(Saved entries)
- - - - - - -
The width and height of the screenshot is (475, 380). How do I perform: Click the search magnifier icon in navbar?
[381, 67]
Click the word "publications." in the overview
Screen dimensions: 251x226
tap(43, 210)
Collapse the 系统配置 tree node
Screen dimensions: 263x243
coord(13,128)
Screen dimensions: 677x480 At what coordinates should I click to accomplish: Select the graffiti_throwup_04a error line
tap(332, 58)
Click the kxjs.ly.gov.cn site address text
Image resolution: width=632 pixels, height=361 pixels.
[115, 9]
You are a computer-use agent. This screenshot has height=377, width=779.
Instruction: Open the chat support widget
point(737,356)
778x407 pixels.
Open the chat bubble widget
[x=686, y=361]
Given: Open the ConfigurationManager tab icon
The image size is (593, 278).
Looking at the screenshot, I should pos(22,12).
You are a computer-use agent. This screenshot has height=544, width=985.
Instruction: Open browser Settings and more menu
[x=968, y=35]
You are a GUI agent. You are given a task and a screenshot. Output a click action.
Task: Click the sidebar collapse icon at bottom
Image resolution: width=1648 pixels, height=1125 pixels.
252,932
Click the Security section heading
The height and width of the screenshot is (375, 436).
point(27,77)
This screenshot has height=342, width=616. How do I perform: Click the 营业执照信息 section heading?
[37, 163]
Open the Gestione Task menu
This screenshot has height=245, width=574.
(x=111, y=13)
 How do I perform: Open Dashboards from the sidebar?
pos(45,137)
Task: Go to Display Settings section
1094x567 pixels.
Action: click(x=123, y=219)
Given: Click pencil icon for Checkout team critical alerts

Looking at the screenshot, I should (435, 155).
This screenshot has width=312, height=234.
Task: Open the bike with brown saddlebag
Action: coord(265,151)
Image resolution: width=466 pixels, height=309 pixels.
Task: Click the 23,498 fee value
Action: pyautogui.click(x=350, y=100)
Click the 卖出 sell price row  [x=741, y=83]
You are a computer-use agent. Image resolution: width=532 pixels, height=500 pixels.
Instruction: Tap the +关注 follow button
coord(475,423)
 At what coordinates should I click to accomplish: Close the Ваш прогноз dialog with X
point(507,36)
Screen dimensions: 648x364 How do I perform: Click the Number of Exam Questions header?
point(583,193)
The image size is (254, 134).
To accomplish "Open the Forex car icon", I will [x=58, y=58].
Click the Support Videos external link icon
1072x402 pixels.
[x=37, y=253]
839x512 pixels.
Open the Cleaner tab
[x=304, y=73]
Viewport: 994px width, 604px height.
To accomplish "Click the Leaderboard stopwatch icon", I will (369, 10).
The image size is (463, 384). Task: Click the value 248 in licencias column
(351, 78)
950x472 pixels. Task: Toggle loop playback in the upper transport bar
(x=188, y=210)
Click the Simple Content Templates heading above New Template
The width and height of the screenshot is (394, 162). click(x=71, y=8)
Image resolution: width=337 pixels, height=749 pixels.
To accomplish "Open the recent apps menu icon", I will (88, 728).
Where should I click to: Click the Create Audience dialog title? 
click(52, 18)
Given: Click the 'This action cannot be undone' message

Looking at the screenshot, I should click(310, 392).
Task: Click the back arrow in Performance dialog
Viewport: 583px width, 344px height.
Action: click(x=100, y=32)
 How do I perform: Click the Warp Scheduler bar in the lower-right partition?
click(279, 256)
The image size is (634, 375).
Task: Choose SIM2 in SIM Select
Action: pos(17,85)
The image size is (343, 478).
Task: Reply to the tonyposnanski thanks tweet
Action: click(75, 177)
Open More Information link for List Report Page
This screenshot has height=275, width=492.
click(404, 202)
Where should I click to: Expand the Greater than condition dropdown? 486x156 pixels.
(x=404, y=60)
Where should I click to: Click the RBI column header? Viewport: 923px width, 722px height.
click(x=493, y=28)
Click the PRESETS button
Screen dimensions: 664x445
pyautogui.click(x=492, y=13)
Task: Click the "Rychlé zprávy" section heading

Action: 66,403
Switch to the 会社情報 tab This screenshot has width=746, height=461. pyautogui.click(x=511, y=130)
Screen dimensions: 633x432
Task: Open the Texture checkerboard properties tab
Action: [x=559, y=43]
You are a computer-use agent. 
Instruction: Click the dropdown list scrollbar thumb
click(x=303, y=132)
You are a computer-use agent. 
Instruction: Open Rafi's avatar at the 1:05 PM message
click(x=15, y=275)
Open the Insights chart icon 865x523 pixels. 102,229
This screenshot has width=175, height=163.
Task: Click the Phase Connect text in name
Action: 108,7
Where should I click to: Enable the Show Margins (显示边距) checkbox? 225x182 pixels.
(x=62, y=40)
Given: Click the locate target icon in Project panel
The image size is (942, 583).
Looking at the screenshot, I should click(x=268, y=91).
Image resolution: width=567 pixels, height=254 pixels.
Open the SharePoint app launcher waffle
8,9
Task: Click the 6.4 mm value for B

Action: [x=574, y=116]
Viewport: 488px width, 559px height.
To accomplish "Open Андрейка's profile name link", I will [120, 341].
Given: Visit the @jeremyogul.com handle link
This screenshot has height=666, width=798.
- - - - - - -
- [AIM OF THE TASK]
Word for word, copy out all the data given above.

- [RESPONSE]
The width and height of the screenshot is (475, 380). How do I perform: Click the search magnifier icon in navbar?
[381, 67]
Click the word "publications." in the overview
Screen dimensions: 251x226
tap(43, 210)
Collapse the 系统配置 tree node
Screen dimensions: 263x243
coord(13,128)
Screen dimensions: 677x480 At what coordinates should I click to accomplish: Select the graffiti_throwup_04a error line
tap(332, 58)
Click the kxjs.ly.gov.cn site address text
Image resolution: width=632 pixels, height=361 pixels.
[115, 9]
You are a computer-use agent. This screenshot has height=377, width=779.
Instruction: Open the chat support widget
point(737,356)
778x407 pixels.
Open the chat bubble widget
[x=686, y=361]
Given: Open the ConfigurationManager tab icon
The image size is (593, 278).
Looking at the screenshot, I should pos(22,12).
You are a computer-use agent. This screenshot has height=544, width=985.
Instruction: Open browser Settings and more menu
[x=968, y=35]
You are a GUI agent. You are given a task and a screenshot. Output a click action.
Task: Click the sidebar collapse icon at bottom
Image resolution: width=1648 pixels, height=1125 pixels.
252,932
Click the Security section heading
The height and width of the screenshot is (375, 436).
point(27,77)
This screenshot has height=342, width=616. How do I perform: Click the 营业执照信息 section heading?
[37, 163]
Open the Gestione Task menu
This screenshot has height=245, width=574.
(x=111, y=13)
 How do I perform: Open Dashboards from the sidebar?
pos(45,137)
Task: Go to Display Settings section
1094x567 pixels.
Action: click(x=123, y=219)
Given: Click pencil icon for Checkout team critical alerts

Looking at the screenshot, I should (435, 155).
This screenshot has width=312, height=234.
Task: Open the bike with brown saddlebag
Action: coord(265,151)
Image resolution: width=466 pixels, height=309 pixels.
Task: Click the 23,498 fee value
Action: pyautogui.click(x=350, y=100)
Click the 卖出 sell price row  [x=741, y=83]
You are a computer-use agent. Image resolution: width=532 pixels, height=500 pixels.
Instruction: Tap the +关注 follow button
coord(475,423)
 At what coordinates should I click to accomplish: Close the Ваш прогноз dialog with X
point(507,36)
Screen dimensions: 648x364 How do I perform: Click the Number of Exam Questions header?
point(583,193)
The image size is (254, 134).
To accomplish "Open the Forex car icon", I will [x=58, y=58].
Click the Support Videos external link icon
1072x402 pixels.
[x=37, y=253]
839x512 pixels.
Open the Cleaner tab
[x=304, y=73]
Viewport: 994px width, 604px height.
To accomplish "Click the Leaderboard stopwatch icon", I will (369, 10).
The image size is (463, 384). Task: Click the value 248 in licencias column
(351, 78)
950x472 pixels. Task: Toggle loop playback in the upper transport bar
(x=188, y=210)
Click the Simple Content Templates heading above New Template
The width and height of the screenshot is (394, 162). click(x=71, y=8)
Image resolution: width=337 pixels, height=749 pixels.
To accomplish "Open the recent apps menu icon", I will (88, 728).
Where should I click to: Click the Create Audience dialog title? 
click(52, 18)
Given: Click the 'This action cannot be undone' message

Looking at the screenshot, I should click(310, 392).
Task: Click the back arrow in Performance dialog
Viewport: 583px width, 344px height.
Action: click(x=100, y=32)
 How do I perform: Click the Warp Scheduler bar in the lower-right partition?
click(279, 256)
The image size is (634, 375).
Task: Choose SIM2 in SIM Select
Action: pos(17,85)
The image size is (343, 478).
Task: Reply to the tonyposnanski thanks tweet
Action: click(75, 177)
Open More Information link for List Report Page
This screenshot has height=275, width=492.
click(404, 202)
Where should I click to: Expand the Greater than condition dropdown? 486x156 pixels.
(x=404, y=60)
Where should I click to: Click the RBI column header? Viewport: 923px width, 722px height.
click(x=493, y=28)
Click the PRESETS button
Screen dimensions: 664x445
pyautogui.click(x=492, y=13)
Task: Click the "Rychlé zprávy" section heading

Action: 66,403
Switch to the 会社情報 tab This screenshot has width=746, height=461. pyautogui.click(x=511, y=130)
Screen dimensions: 633x432
Task: Open the Texture checkerboard properties tab
Action: [x=559, y=43]
You are a computer-use agent. 
Instruction: Click the dropdown list scrollbar thumb
click(x=303, y=132)
You are a computer-use agent. 
Instruction: Open Rafi's avatar at the 1:05 PM message
click(x=15, y=275)
Open the Insights chart icon 865x523 pixels. 102,229
This screenshot has width=175, height=163.
Task: Click the Phase Connect text in name
Action: 108,7
Where should I click to: Enable the Show Margins (显示边距) checkbox? 225x182 pixels.
(x=62, y=40)
Given: Click the locate target icon in Project panel
The image size is (942, 583).
Looking at the screenshot, I should click(x=268, y=91).
Image resolution: width=567 pixels, height=254 pixels.
Open the SharePoint app launcher waffle
8,9
Task: Click the 6.4 mm value for B

Action: [x=574, y=116]
Viewport: 488px width, 559px height.
To accomplish "Open Андрейка's profile name link", I will [120, 341].
Given: Visit the @jeremyogul.com handle link
This screenshot has height=666, width=798.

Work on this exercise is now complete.